The Napoleon Museum in Havana, Cuba houses one of the most important collections from the 18th and 19th centuries preserved in the Western hemisphere. The museum is on San Miguel Street, between Ronda and Mazón, on one side of the University of Havana.

The museum was founded in 1961, with the collection of Julio Lobo, and some ítems own by Fulgencio Batista (an admirer of Napoleon) an from the collection of the businessman Óscar Cintas as well, occupying a 1929 Florentine Renaissance style mansion "La Dolce Dimora", the home of an Italian-Cuban politician, Orestes Ferrara. The architects were Evelio Govantes and Félix Cabarrocas, whose also designed El Capitolio and the Casa de la Amistad on Paseo. The museum reopened in March 2011 after a three-year restoration by the City Historian's Office. Napoleon Princess Alix de Foresta, widow of Luis Marie Bonaparte, a descendant of Bonaparte's younger brother Jérôme Bonaparte, was especially invited to the island for the reopening.

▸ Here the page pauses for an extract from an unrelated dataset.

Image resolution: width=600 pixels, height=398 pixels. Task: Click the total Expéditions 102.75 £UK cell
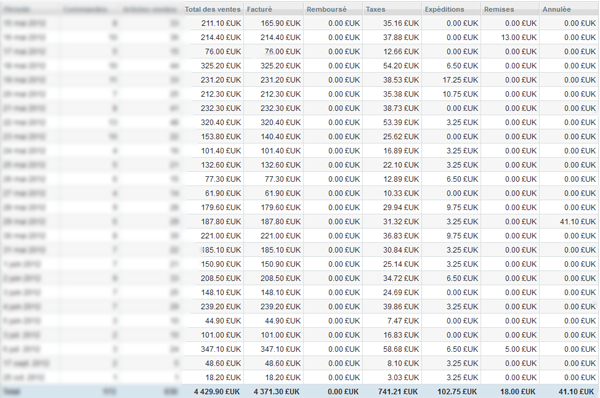pos(451,391)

The museum displays almost 8,000 items, most of them related to the period from the French Revolution through the Second Empire. The collection includes a specialized library, suits, weapons, military equipment, furniture, coins, historic and decorative objects. Artwork is displayed from Louis Tocqué, Jean-Marc Nattier, Nicolas de Largillière, Jean Baptiste Regnault; François Flameng, Andrea Appiani, Edouard Detaille, Antoine Jean Gros, Marguerite Gérard and Robert Léfèvre. Also we can find sculptures by Antonio Canova and Lorenzo Bartolini, furnitures and decorative arts by artisans like Jean Philipe Gui Gentil Paroy, De Boubert, Le Page, Desprez, Pierre Philippe Thomire, Jacob D.R. Meslèe, Charles Percier, Pierre Francois Fontaine, Jean Baptiste Claude Odiot, François-Xavier Heckel, A. Thouret, etc. The museum displays Napoleon's death mask, brought by Dr. Francesco Antommarchi, the last doctor to treat Napoleon on Saint Helena, who died in Santiago de Cuba; and Napoleon's telescope.

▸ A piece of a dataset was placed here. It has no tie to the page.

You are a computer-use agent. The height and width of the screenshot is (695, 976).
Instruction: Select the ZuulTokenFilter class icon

The Collection of the Museo Napoleonico Havana, Cuba was published in 2021 by Luke Dalla Bona. It is the result of almost 10 years of research and investigations with authorization from the Office of the Historian of the City of Havana. This exhaustively researched book includes historical information about the origins of the collection, the museum, as well as details about the important Napoleonic artifacts in the inventory.